La chica que cambia el agua a las rosas muertas

Hace tiempo, con el corazón hecho trocitos, me regalaron una rosa en mi cumpleaños y me hizo tanta ilusión que seguí cuidándola, mirándola y cambiándole el agua incluso cuando ya estaba cabizbaja y le crujían los pétalos. Me di cuenta de que soy la chica que cambia el agua a las flores incluso cuando están muertas. Literal y metafóricamente también.

Paso las páginas pero doblo las esquinas de mis favoritas para releerlas de vez en cuando. Para paladear las sensaciones bonitas, las palabras que acarician o calman, las palabras de amor o de verdad, las de esperanza y las afiladas que se clavan en la piel, haciéndote daño para curarte, como una inyección o una vacuna.

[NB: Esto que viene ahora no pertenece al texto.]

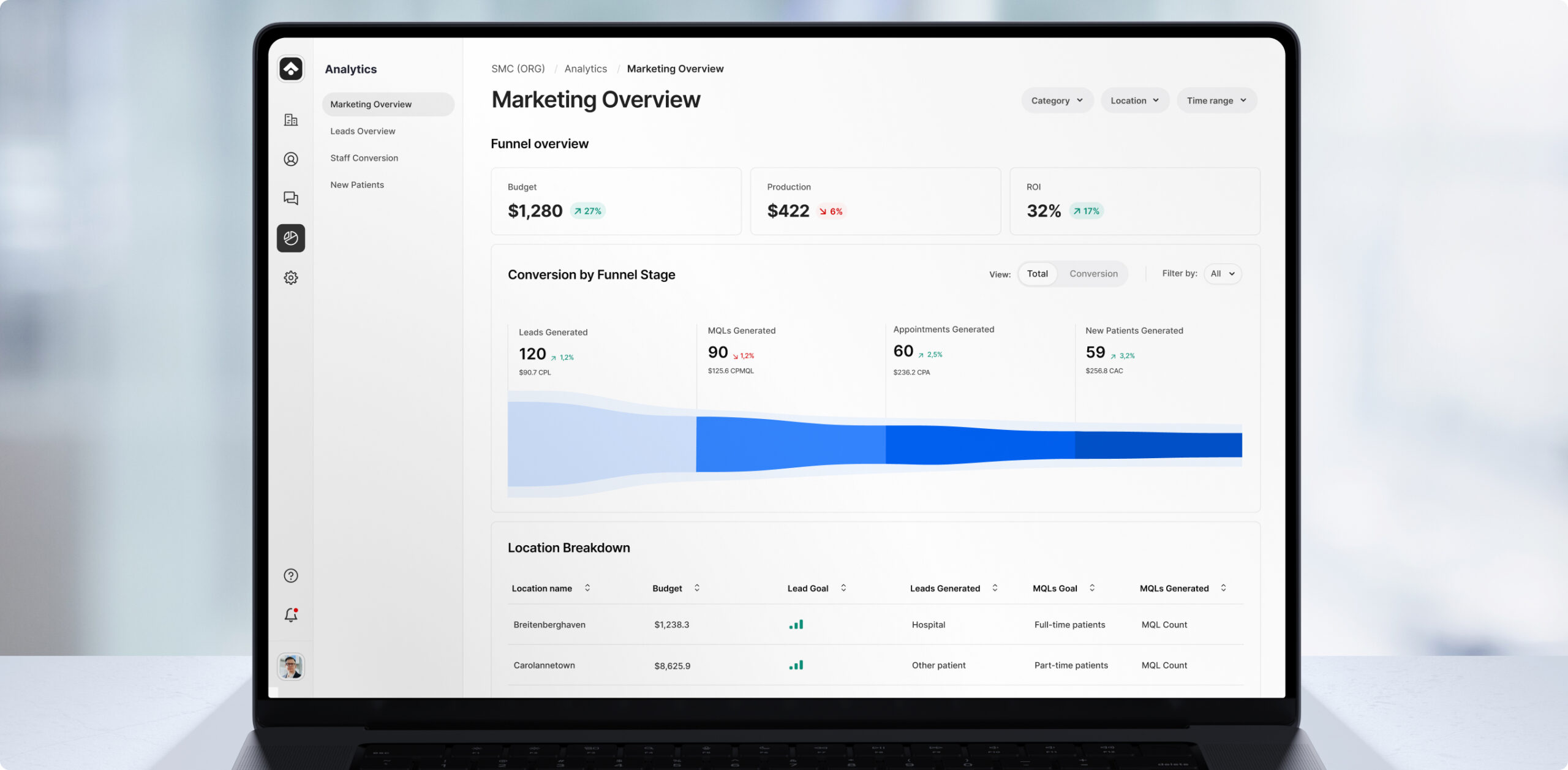Viewport: 1568px width, 770px height.
Task: Click the MQLs Generated funnel segment
Action: pos(790,444)
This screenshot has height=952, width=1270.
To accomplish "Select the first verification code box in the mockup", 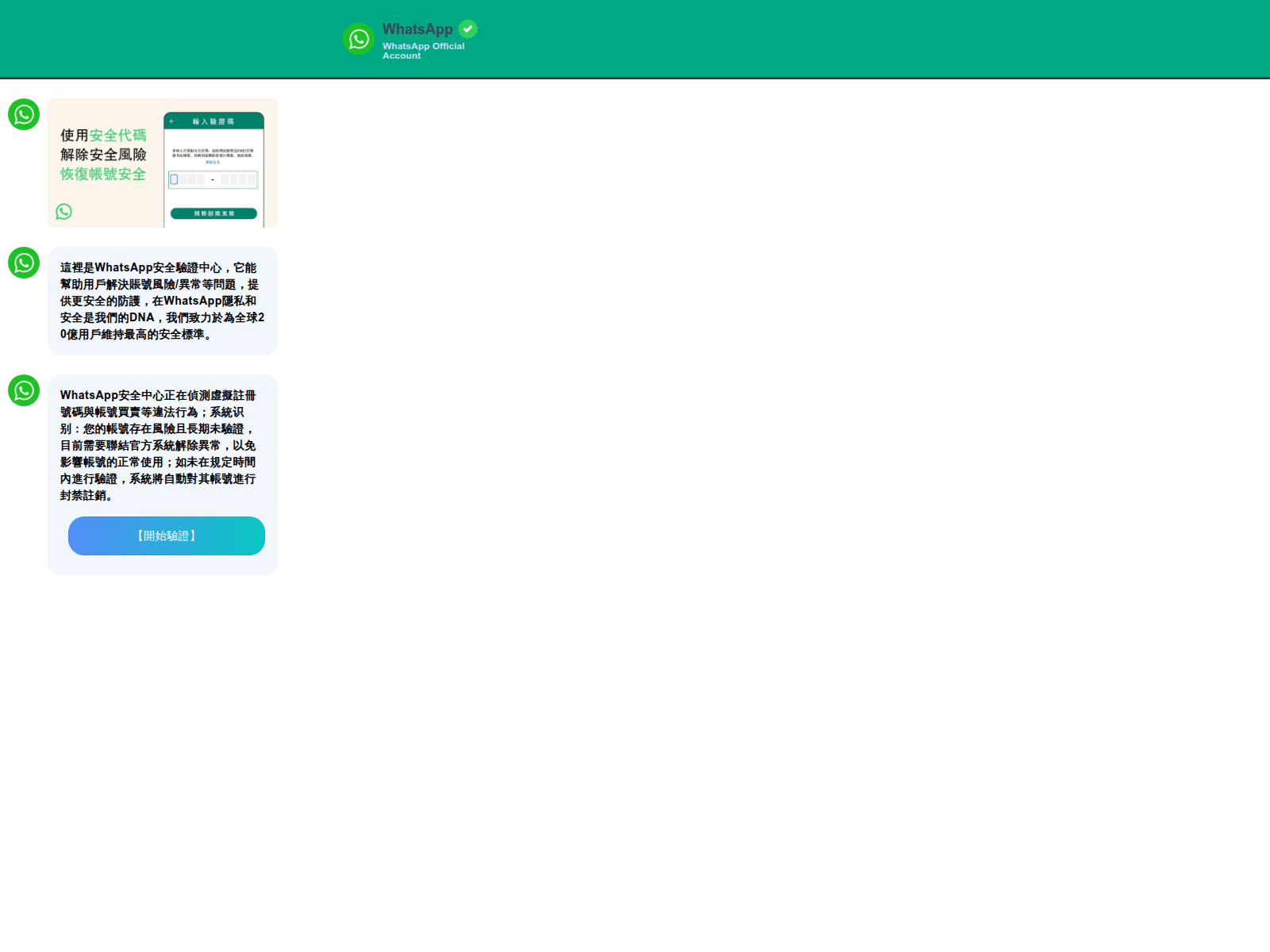I will tap(174, 179).
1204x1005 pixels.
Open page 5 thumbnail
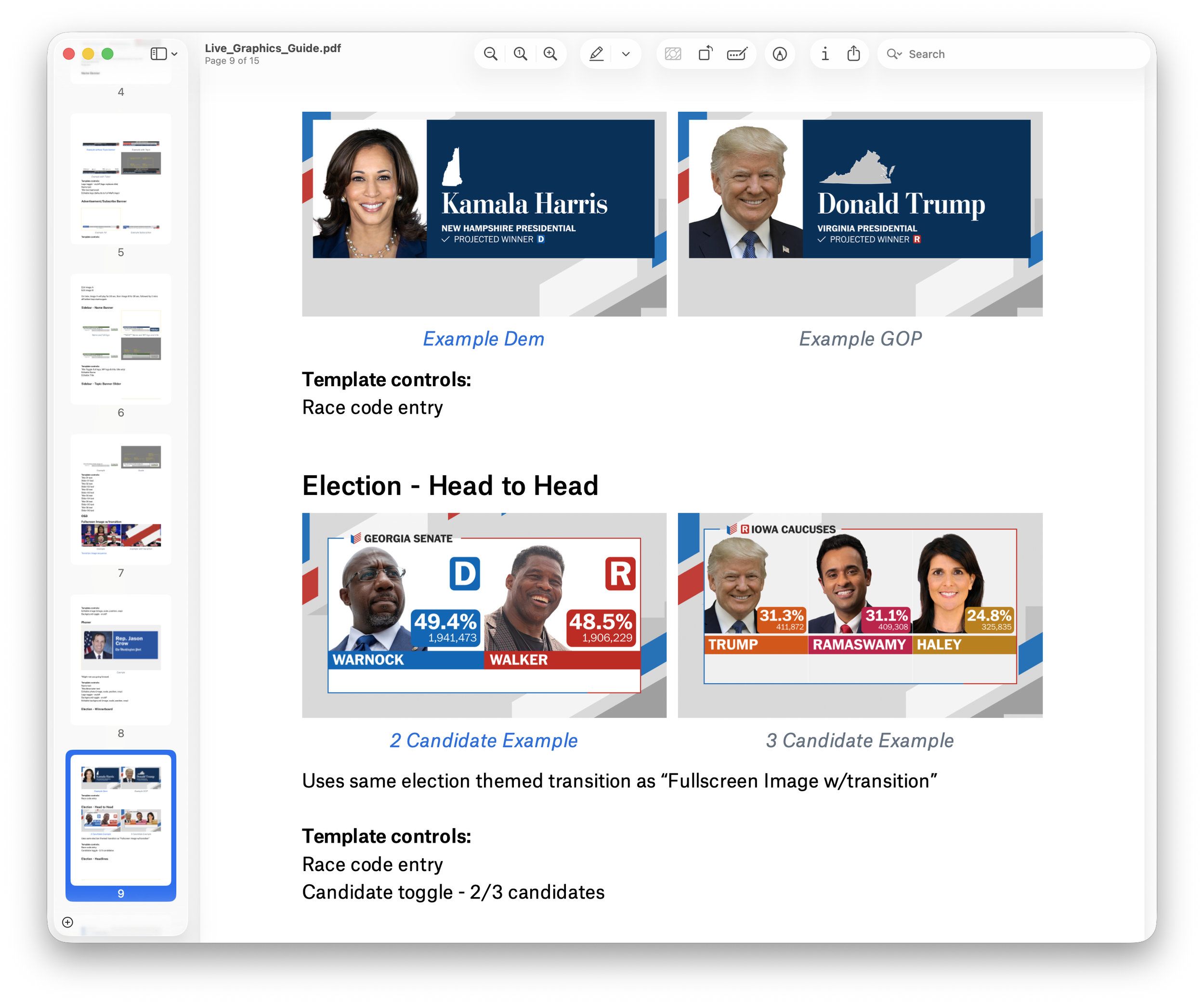click(120, 179)
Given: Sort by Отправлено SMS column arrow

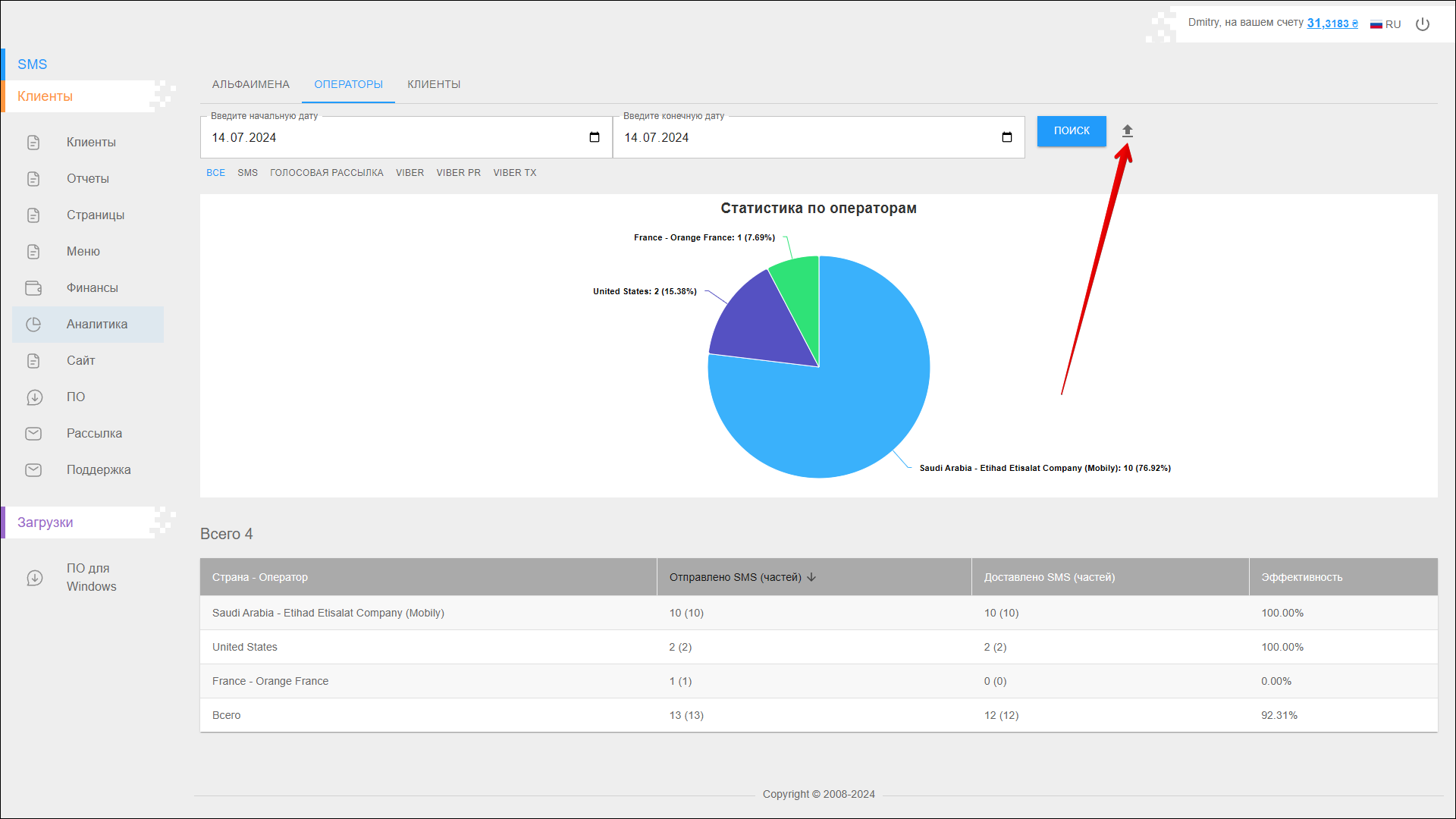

Paso las páginas pero doblo las esquinas hasta que el libro se acaba deshaciendo entre mis dedos de puro agotamiento. Cambio el agua de las flores muertas hasta que el terciopelo se vuelve áspero y reseco, ya no hay rastro del olor y sólo me quedan hojas marchitas en las manos al intentar acariciarlas.

De momento, voy a cambiarle el agua a esta flor una vez más, por si la vida, caprichosa, decide que aún no está muerta.